親愛会ご利用のご家族の皆様方におかれましては、お忙しい中、お集まりいただきまして誠に有難うございます。
今年は何時までも寒くて、本日やっと桜が満開になったくらいでしょうか。親愛センターの桜も満開です。南の里では、遅れた分、花桃も桜もモクレンも一緒に満開で、大変きれいです。
さて、恒例の事業説明会ですが、本日配布の『法人案内』パンフレットの中に記載されておりますように、昨年7月に、4つ目の相談事業としまして、「子どもの発達支援巡回事業所」を開始したところです。この事業は、保育園や幼稚園の園児のうち、発達に遅れが見られたり、行動に問題が見られた場合に、巡回してその養育のアドバイスをしながら本人の発達を支援していこうとするものです。親愛会としては、成人施設なので日中一時支援で学齢児をお預かりすることはあっても、幼児対象ということでは余り専門性を持ち合わせていないところですが、将来の受け皿から逆に見て、そのためには今何をしたらよいのかということで、出口の見えたアドバイスが得られると、現場の保育士さんからも注目を得るに至っております。
その他、法人も含めて計10事業について、後ほどスタッフの紹介と事業計画を説明させていただきます。
ところで、親愛会が始まって以来まもなく33年、南の里のご利用者では満80歳を迎えた人がいます。親愛センターでも、10年前に比較的高齢なご利用者が南の里へ開設に伴って移動してから、残りの人たちも年齢を重ね、60歳過ぎの人もいらっしゃいます。

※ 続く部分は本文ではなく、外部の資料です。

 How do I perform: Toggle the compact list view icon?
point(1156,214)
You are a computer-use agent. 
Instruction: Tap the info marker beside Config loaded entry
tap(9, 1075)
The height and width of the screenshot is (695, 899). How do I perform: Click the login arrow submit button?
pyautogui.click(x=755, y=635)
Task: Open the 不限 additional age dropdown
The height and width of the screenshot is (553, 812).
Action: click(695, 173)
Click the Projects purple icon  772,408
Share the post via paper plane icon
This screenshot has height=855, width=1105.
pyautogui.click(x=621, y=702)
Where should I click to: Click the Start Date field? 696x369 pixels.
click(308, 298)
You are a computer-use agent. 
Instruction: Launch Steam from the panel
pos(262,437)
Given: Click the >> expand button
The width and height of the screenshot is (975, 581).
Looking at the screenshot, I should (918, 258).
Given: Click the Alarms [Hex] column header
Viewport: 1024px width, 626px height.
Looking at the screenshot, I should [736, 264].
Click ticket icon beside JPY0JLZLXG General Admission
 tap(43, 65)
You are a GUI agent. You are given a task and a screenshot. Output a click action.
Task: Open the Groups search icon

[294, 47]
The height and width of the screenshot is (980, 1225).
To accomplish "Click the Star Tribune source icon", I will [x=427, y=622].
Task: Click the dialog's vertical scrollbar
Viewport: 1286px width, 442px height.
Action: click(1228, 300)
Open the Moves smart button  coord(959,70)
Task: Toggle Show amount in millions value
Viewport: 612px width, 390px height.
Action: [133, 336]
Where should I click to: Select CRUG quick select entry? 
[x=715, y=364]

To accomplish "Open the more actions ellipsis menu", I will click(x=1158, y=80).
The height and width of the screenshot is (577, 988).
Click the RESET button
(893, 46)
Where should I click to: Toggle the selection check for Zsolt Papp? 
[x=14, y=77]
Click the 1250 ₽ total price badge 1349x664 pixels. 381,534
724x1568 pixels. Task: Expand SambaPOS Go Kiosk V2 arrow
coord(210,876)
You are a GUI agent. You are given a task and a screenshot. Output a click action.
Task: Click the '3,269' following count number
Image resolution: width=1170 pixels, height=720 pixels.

特に、南の里ではさらに高齢化、病弱化が顕著で、約半分以上の人たちが、ミキサー食・おむつ・機械浴・車イス・胃ろうなどの支援を必要とする高齢者となっています。このままでは、障がい者支援施設としての機能が果たせなくなってしまう。他方、本来的な介護、特に看取りなどのような高齢者特有の専門性を持たないままにお預かりしてよいのか。そんな危機感から、昨年度、法人の事業計画で高齢者施設について研究を開始したところです。
南の里では、昨年、残念なことに、高齢者が1人、そして、若い人が重度のため十分な治療を受けることもままならずお亡くなりになりました。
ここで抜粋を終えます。